CAPITULO VI
Formulario dos discursos, que faziamos aos selvagens, quando nos vinham vêr, para chamal-os ao conhecimento de Deos e á obediencia de nosso Rei.
O meio pelo qual outr’ora os Athenienses chamavam os povos ao conhecimento da Philosophia, e á obediencia de uma Republica, era representado pelo simulacro do seo Palladium, que fingiam ser trazido do Ceo, e por elles collocado no lugar mais alto de sua cidade.
Tal era o idolo de Pallas, armado dos pés até a cabeça, correndo de sua bocca raios de mel, que cahiam sobre seos ouvintes e expectadores, produzindo-lhes doce somno.
Ensinaram os Druidas a mesma coisa aos Gaulezes levantando a estatua de Hercules no frontespicio de seos Templos, tendo na sua cabeça a cabeça de um leão, e nas espaduas a clava de suas victorias, sahindo de sua bocca uma especie de hera, porem de oiro, que prendia pelas orelhas homens e mulheres, moços e velhos afim de attrahil-os a si.
Com isto queriam os Athenienses e os Gaulezes dizer, que os homens são attrahidos pela doçura e pela razão á obediencia das leis divinas e humanas, na qual se conservam por meio das armas, sustentadas pelos soberanos para a conservação dos seos vassallos.
O primeiro d’estes dois fins nos pertencia desde que Sua Magestade e os nossos Padres nos remetteram para cá á fim de chamarmos ao conhecimento de Deos estas pobres almas selvagens, que, antes de começarmos a cathequisal-as, reconhecemol-as anciosas por doçura, e por isso combinamos pautar por ella nossas palavras e acções, com que sempre nos démos muito bem.

Trecho da fonte -
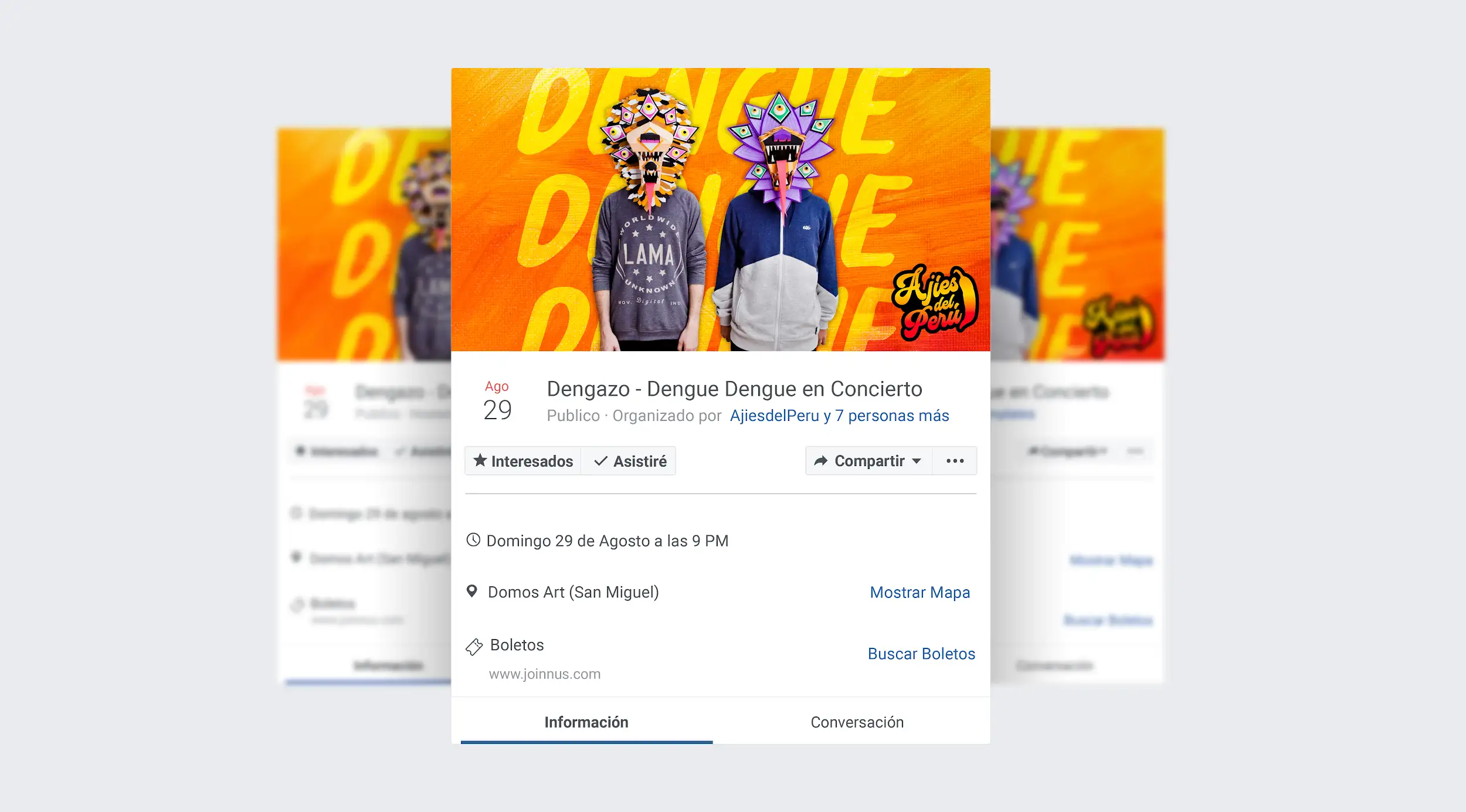Click the ticket icon beside Boletos

coord(474,647)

Problemas -
1) Diga se cada afirmação concorda com o texto fornecido, respondendo sim ou não e citando as palavras do texto que decidem: (a) os Druidas colocavam a estátua de Hércules nos templos; (b) o ídolo de Pallas estava desarmado; (c) os padres perceberam que os selvagens ansiavam por rigor.
2) Segundo o texto fornecido, o que saía da boca do ídolo de Pallas?
3) Escreva a continuação do texto fornecido, sobre os discursos feitos aos selvagens, começando logo após a última frase.
As linhas não têm relação com o texto fornecido.

Tarefas resolvidas -
1)
(a) Sim: "levantando a estatua de Hercules no frontespicio de seos Templos".
(b) Não: "armado dos pés até a cabeça".
(c) Não: "reconhecemol-as anciosas por doçura".

2) Saíam raios de mel, que caíam sobre os ouvintes e espectadores e lhes produziam doce sono.

3)
Já tinha lido no cantico primeiro, que entre os ornamentos dados por Jesus Christo á sua Igreja, a mansidão e a clemencia para com os peccadores e infieis era um dos primeiros deveres conforme estas palavras: Murenulas aureas faciemus tibi vermiculatus argento «nós te faremos collares de oiro, torcidos como pequenas lampreias, esmaltadas de fios de prata em forma de vermesinho para mais fazer realçar a bellesa do oiro.»
Dizem os Septenta — Simulachra auri faciemus tibi, cum vermiculacionibus argenti; «nós te faremos pequenas estatuas de oiro fino, esmaltadas de fio de prata do feitio de vermesinhos.»
Accrescenta Rabbi Jonathas que taes eram as taboas de Saphira, em que estavam gravados os mandamentos da lei de Deos porque a luz da gloria do Doador dava á saphyra diaphana a côr de oiro, e a escripta gravada em linha pelo dedo de Deos formava o esmalte em pequenas lampreias ou vermes da terra.
Quem não diria que ha intelligencia entre estas ceremonias divinas e as dos Athenienses e Gaulezes, visto significar-nos umas e outras, por meio de estatuas e cadeias de oiro, a força e o poder da doçura para subjugar as almas mais barbaras á obediencia das leis de Deos.
Não é sem rasão, que Jesus Christo ornou os collares de oiro de sua esposa com figuras de vermes da terra, e de pequenas lampreias, visto que elle mesmo se fez verme para chamar a si os vermes, e misturou-se com a terra para se juntar com os vermes, que ahi achasse.
Assim como as lampreias não repellem as serpentes por que podem causar medo com o veneno, que estas vomitarem, assim tambem Jesus Christo não despresa os homens, pobres serpentes, comtanto que estes se despojem do seo veneno.
Si o Mestre fez isto, o que devem fazer os obscuros discipulos de Sua Magestade?
Quem se offerece a servir a Deos na conversão dos selvagens deve modelar suas palavras e acções pela doçura, de que sempre usou Jesus Christo na terra.
Eram estes os artigos de nossas conferencias com os selvagens.
1. Procuravamos convencel-os, que eramos seos amigos, e amigos fieis, mais que seos paes, mães, e outros parentes, dizendo-lhes estas e outras palavras pera-uçu, pare koroyco «somos vossos amigos, vossos intimos.»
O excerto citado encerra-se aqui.